The property market has kicked off its traditionally busy autumn season earlier than expected, as many home movers spot a window of opportunity due to falling mortgage rates and increased housing availability. Average new seller asking prices have risen by 0.8% (£2,974) this month, reaching £370,759. This increase is double the usual seasonal rise, driven by a resurgence in activity compared to last year’s subdued market.
Strong rebound in property market activity
The number of property sales agreed is up by 27% compared to the same period in 2023, signalling a significant recovery. The uptick follows last year’s slower market, as buyers and sellers alike take advantage of improving conditions. According to Rightmove, potential buyer enquiries have increased by 15%, and estate agents are now seeing the highest number of available homes per branch—33 homes—since 2014.
Tim Bannister, Rightmove’s Director of Property Science, commented: “The autumn action has started early with a strong rebound in activity from both buyers and sellers compared to the subdued market at this time last year.
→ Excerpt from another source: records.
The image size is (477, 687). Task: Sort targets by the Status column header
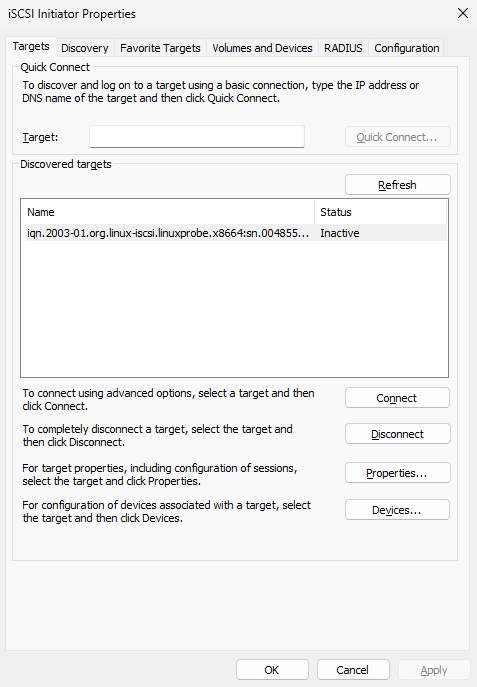click(380, 212)
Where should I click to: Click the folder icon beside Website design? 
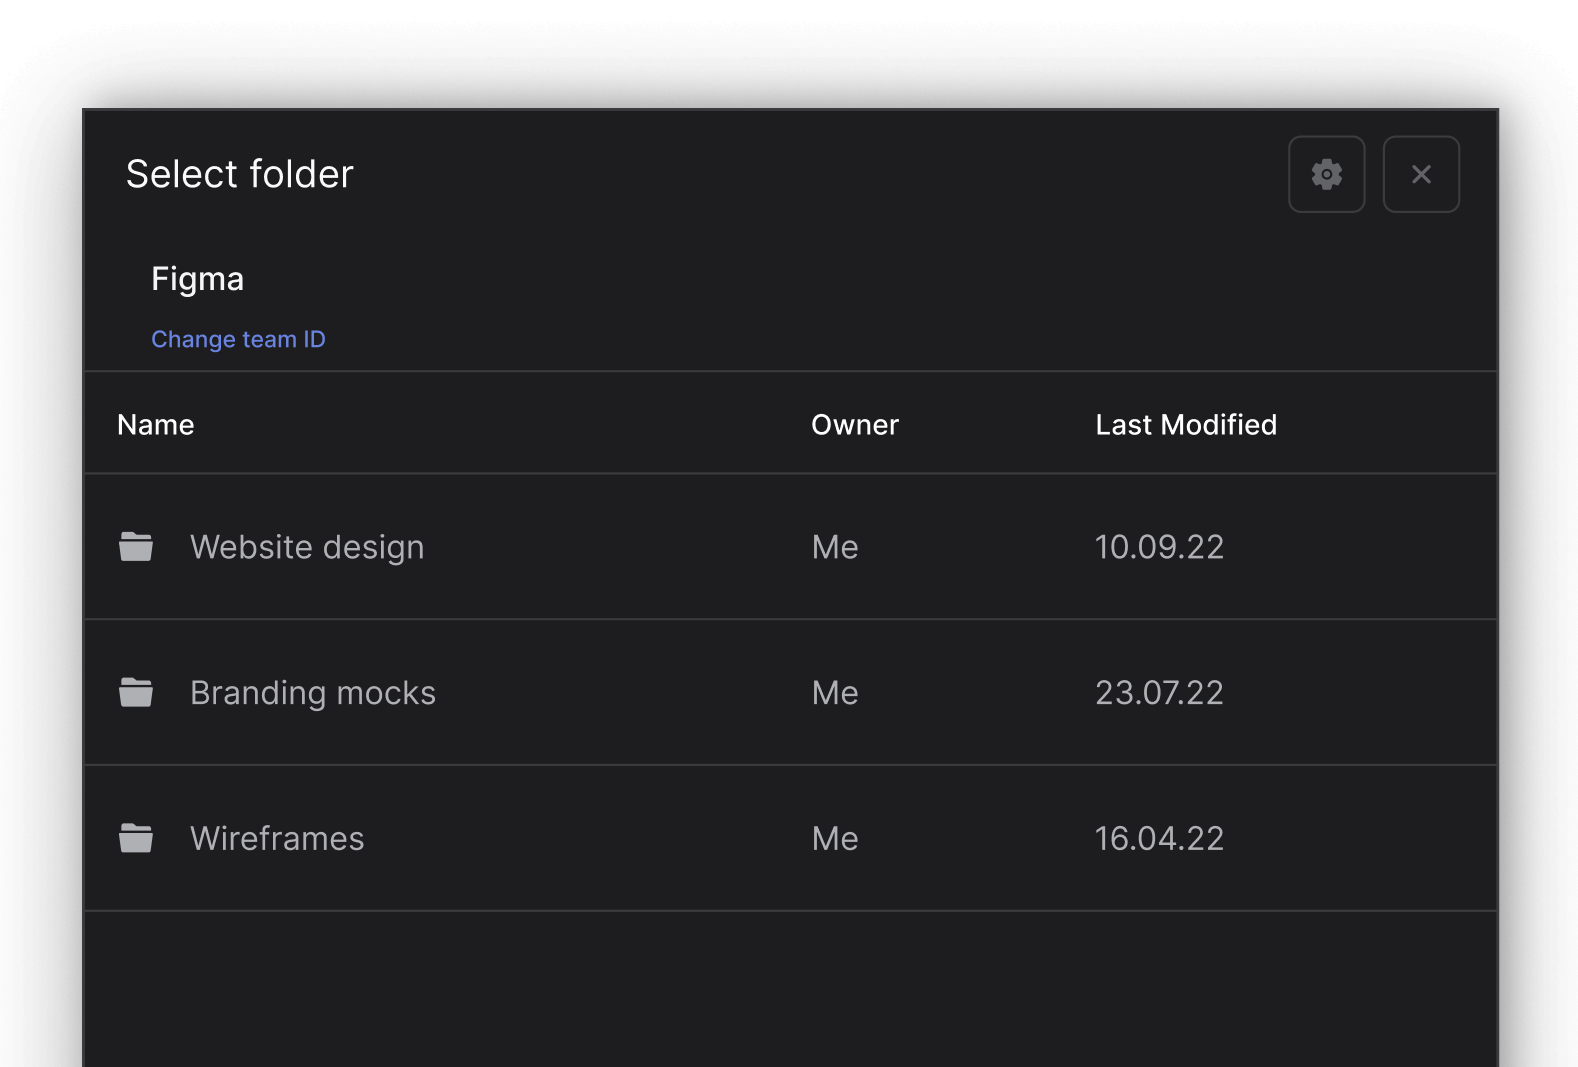(136, 547)
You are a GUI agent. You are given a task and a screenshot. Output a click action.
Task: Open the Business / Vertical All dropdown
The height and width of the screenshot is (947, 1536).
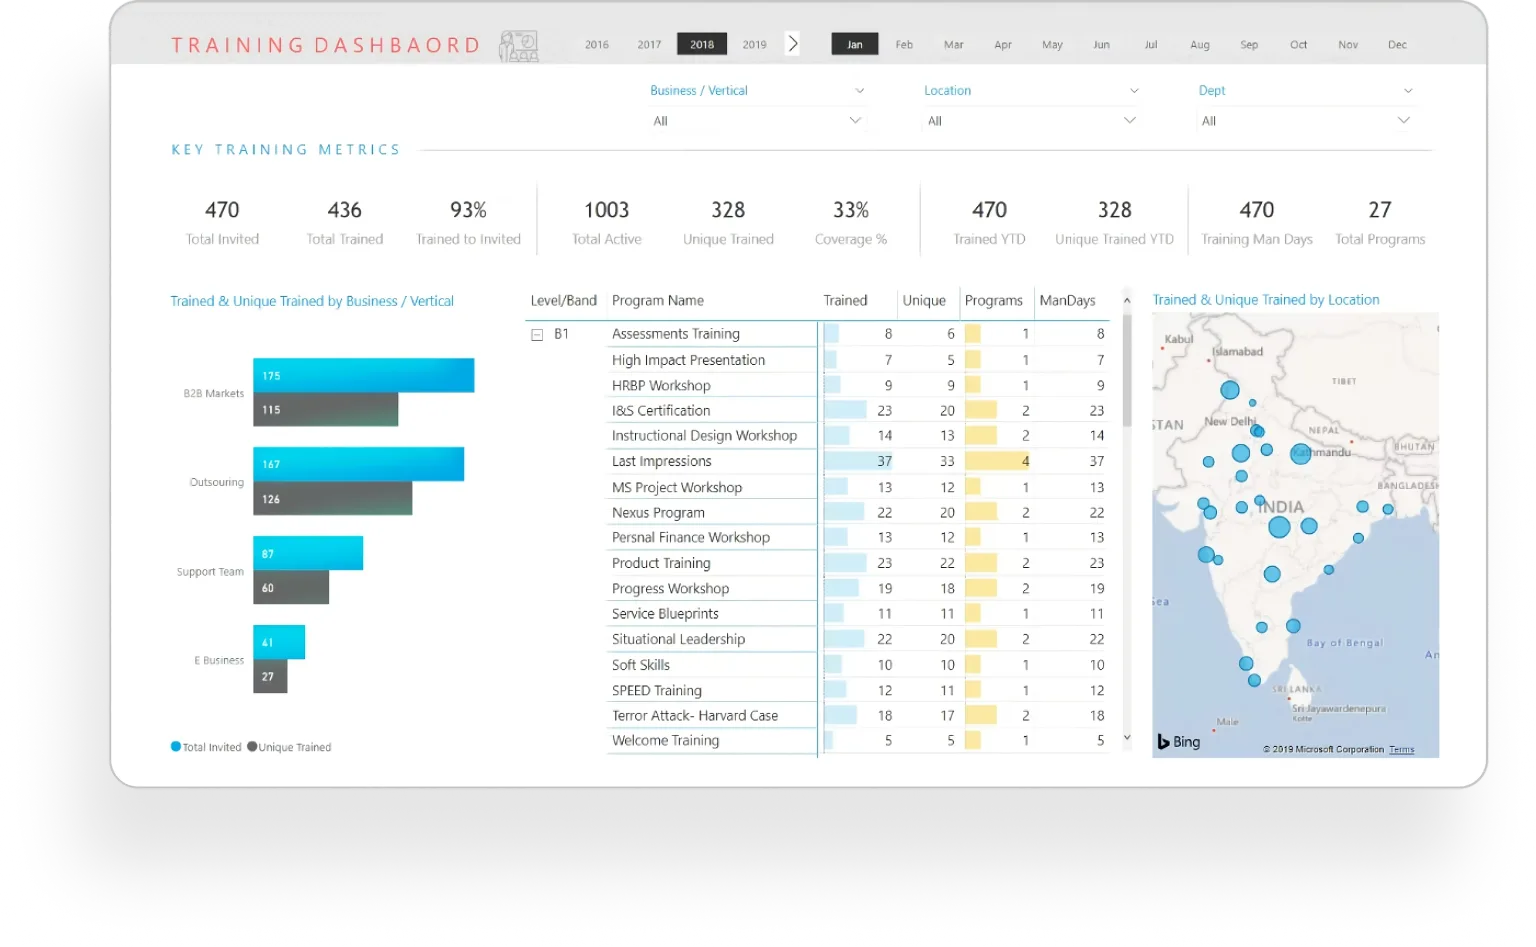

The certainty of a new government followed by the first Bank Rate cut in four years invigorated the market, opening a window of opportunity for movers to act.”
Buyers take time, despite improving conditions
While activity has picked up, the market remains cautious. It now takes an average of 60 days for a seller to find a buyer, three days longer than the same time last year, despite improved conditions. This trend indicates that value-conscious buyers are taking their time to find the right home at the right price, creating a “two-speed market” where well-priced homes sell quickly, while overpriced properties linger.
Mortgage rates are also a key factor in this delicate balance. Rightmove’s latest data shows the average 5-year fixed mortgage rate is 4.67%, down from 6.11% in July 2023 but still almost double the rate from three years ago, which was 2.34%. While this is welcome news for some, affordability remains a barrier for others, leaving certain buyers waiting for further rate reductions before making a move.
Looking ahead to the Autumn Statement
As the market moves into autumn, attention is now turning to the upcoming Autumn Statement on 30th October. With potential tax changes on the horizon, particularly around capital gains tax, some sectors of the market are already reacting. A record proportion of former rental homes is currently up for sale, suggesting more landlords are choosing to exit the market.
Nathan Emerson, CEO of Propertymark, remarked: “It is positive news to see further uplift across the housing market now affordability has more confidently swung in the direction of consumers. Propertymark remains keen to see further dips in the base rate as conditions permit, but at this point, it is important to consider what effect the budget at the end of next month may have on the housing market.”
As the autumn market continues to gain momentum, buyers and sellers alike are making the most of the current opportunities, though uncertainties remain around interest rates and potential policy changes in the months ahead.